DOCUMENT EXTRACT →
On Aug 23, 2019, at 5:59 PM, Thomas Gleixner tglx@linutronix.de wrote:
On Wed, 21 Aug 2019, Thomas Gleixner wrote:
On Wed, 21 Aug 2019, Song Liu wrote:
On Aug 20, 2019, at 1:23 PM, Song Liu songliubraving@fb.com wrote:
Before 32-bit support, pti_clone_pmds() always adds PMD_SIZE to addr. This behavior changes after the 32-bit support: pti_clone_pgtable() increases addr by PUD_SIZE for pud_none(*pud) case, and increases addr by PMD_SIZE for pmd_none(*pmd) case. However, this is not accurate because addr may not be PUD_SIZE/PMD_SIZE aligned.
Fix this issue by properly rounding up addr to next PUD_SIZE/PMD_SIZE in these two cases.
After poking around more, I found the following doesn't really make sense.
I'm glad you figured that out yourself. Was about to write up something to that effect.
Still interesting questions remain:
How did you end up feeding an unaligned address into that which points to a 0 PUD?
Is this related to Facebook specific changes and unlikely to affect any regular kernel? I can't come up with a way to trigger that in mainline
As this is a user page table and the missing mapping is related to mappings required by PTI, how is the machine going in/out of user space in the first place? Or did I just trip over what you called nonsense?

ENTRIES SUPPLIED →
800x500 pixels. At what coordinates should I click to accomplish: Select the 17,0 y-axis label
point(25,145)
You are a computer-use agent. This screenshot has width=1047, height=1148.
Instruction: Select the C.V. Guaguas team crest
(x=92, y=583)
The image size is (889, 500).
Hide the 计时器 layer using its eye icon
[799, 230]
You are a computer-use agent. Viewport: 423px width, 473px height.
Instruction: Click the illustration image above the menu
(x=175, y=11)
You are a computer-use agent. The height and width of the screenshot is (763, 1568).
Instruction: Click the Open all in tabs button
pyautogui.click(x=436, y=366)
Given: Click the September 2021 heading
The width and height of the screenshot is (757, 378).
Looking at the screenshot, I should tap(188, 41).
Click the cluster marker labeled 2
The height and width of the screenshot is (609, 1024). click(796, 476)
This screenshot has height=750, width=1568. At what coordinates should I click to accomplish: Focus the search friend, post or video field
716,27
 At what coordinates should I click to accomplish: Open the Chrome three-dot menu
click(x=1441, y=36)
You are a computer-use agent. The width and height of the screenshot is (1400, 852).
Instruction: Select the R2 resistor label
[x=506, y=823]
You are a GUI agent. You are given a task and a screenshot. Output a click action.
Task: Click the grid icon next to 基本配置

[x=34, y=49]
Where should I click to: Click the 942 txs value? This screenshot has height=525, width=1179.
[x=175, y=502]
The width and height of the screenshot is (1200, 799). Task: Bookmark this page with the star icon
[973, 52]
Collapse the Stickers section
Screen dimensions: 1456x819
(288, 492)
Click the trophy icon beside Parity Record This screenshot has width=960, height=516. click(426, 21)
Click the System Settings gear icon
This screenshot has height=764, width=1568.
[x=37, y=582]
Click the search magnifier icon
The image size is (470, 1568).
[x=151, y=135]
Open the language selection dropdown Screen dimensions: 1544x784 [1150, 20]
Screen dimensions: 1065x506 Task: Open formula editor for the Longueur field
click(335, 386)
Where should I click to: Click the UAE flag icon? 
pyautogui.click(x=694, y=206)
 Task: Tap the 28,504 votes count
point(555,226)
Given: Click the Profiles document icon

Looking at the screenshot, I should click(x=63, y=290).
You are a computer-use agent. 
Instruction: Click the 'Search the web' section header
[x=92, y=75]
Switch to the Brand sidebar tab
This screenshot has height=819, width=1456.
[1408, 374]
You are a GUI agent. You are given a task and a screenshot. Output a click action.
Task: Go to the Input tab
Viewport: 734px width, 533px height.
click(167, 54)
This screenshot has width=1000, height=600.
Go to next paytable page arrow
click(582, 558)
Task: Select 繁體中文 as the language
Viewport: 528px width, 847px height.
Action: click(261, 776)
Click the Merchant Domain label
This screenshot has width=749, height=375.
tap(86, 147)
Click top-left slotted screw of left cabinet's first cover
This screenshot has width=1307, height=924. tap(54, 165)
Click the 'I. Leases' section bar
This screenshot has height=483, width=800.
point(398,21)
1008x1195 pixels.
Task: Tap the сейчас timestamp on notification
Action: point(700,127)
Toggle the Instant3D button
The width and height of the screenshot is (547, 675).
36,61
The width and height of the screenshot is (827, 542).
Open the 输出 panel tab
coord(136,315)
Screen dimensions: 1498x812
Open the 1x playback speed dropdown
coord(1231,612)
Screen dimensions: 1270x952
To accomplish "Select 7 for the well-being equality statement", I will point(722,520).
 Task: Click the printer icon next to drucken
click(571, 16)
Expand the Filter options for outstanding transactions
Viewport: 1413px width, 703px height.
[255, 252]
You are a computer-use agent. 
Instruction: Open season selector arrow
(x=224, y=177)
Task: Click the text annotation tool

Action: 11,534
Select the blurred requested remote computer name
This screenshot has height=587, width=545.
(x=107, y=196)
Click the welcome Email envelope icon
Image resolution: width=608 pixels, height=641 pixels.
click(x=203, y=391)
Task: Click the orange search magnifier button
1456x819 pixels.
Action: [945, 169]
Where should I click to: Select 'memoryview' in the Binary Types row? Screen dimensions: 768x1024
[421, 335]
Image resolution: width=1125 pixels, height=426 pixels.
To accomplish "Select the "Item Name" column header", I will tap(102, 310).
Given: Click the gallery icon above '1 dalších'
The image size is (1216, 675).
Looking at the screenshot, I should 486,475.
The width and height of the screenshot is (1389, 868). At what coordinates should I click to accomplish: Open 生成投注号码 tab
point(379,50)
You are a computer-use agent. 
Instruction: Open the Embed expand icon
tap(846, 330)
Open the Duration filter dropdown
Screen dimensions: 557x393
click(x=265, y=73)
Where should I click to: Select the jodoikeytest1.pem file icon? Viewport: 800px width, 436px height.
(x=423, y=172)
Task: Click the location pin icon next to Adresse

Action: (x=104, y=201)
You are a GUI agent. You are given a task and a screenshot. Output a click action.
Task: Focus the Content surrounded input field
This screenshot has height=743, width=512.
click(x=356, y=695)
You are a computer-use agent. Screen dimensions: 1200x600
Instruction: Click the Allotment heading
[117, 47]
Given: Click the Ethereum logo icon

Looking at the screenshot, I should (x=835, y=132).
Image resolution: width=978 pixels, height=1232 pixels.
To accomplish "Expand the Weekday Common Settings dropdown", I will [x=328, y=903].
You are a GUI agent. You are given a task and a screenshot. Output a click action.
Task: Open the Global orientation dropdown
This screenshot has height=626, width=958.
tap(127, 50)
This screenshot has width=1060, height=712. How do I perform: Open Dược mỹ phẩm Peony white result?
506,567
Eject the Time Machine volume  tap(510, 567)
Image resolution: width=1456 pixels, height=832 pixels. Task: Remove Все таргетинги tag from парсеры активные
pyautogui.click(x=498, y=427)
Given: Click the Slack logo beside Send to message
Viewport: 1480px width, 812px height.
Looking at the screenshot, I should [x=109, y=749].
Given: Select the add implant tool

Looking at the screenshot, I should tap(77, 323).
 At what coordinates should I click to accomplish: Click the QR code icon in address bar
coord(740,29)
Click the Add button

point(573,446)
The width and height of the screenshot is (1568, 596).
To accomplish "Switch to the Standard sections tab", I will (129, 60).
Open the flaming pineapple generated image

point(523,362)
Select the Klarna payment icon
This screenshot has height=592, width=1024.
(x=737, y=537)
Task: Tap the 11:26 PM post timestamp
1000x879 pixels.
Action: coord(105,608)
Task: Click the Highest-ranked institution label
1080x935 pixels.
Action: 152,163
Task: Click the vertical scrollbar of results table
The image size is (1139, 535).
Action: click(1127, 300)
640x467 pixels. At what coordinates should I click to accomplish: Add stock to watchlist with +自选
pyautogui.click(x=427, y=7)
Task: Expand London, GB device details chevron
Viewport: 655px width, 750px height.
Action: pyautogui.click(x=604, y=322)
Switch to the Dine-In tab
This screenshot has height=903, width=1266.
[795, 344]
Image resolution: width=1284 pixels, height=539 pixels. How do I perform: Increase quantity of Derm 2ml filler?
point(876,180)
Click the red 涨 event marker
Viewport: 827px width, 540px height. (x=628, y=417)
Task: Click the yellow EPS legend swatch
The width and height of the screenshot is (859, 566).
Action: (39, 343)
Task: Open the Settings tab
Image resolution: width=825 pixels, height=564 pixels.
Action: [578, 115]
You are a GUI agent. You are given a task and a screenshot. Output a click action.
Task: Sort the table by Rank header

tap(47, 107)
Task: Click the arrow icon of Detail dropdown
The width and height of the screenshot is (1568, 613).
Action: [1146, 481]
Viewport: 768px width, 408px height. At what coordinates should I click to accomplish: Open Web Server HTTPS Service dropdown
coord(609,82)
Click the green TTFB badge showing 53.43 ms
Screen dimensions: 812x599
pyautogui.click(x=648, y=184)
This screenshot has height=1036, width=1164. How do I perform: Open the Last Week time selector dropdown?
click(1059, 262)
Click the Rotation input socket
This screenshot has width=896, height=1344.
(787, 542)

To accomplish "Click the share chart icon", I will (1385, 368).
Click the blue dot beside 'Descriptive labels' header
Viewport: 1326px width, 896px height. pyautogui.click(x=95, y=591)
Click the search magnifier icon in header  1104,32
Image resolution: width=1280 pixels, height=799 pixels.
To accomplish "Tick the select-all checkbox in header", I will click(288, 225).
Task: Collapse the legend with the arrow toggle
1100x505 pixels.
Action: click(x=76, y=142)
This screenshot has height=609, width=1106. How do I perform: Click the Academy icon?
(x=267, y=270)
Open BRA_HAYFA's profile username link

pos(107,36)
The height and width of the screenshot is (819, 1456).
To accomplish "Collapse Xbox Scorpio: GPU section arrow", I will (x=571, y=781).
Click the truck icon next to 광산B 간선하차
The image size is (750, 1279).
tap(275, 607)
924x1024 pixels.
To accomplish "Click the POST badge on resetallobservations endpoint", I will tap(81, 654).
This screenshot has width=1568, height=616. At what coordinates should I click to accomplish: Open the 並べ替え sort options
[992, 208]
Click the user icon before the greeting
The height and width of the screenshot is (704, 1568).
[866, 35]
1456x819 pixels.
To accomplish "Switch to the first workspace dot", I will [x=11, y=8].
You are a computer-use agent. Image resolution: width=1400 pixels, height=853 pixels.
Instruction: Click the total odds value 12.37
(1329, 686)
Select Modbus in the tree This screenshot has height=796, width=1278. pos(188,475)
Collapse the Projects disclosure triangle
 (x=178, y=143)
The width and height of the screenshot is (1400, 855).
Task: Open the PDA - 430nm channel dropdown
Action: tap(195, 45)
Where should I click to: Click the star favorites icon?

WORK TO BE COMPLETED → Extend the mailing list thread on the pti_clone_pgtable() address-rounding fix, picking up after its final message. The material plays no part in what follows.

SOLVED EXERCISE →
And just because this ended in silence I looked at it myself after Peter told me that this was on a kernel with PTI disabled. Aside of that my built in distrust for debug war stories combined with fairy tale changelogs triggered my curiousity anyway.
I am really sorry that I was silent. Somehow I didn't see this in my inbox (or it didn't show up until just now?).
For this patch, I really messed up this with something else. The issue we are seeing is that kprobe on CONFIG_KPROBES_ON_FTRACE splits PMD located at 0xffffffff81a00000. I sent another patch last night, but that might not be the right fix either.
I haven't started testing our PTI enabled kernel, so I am not sure whether there is really an issue with the PTI code.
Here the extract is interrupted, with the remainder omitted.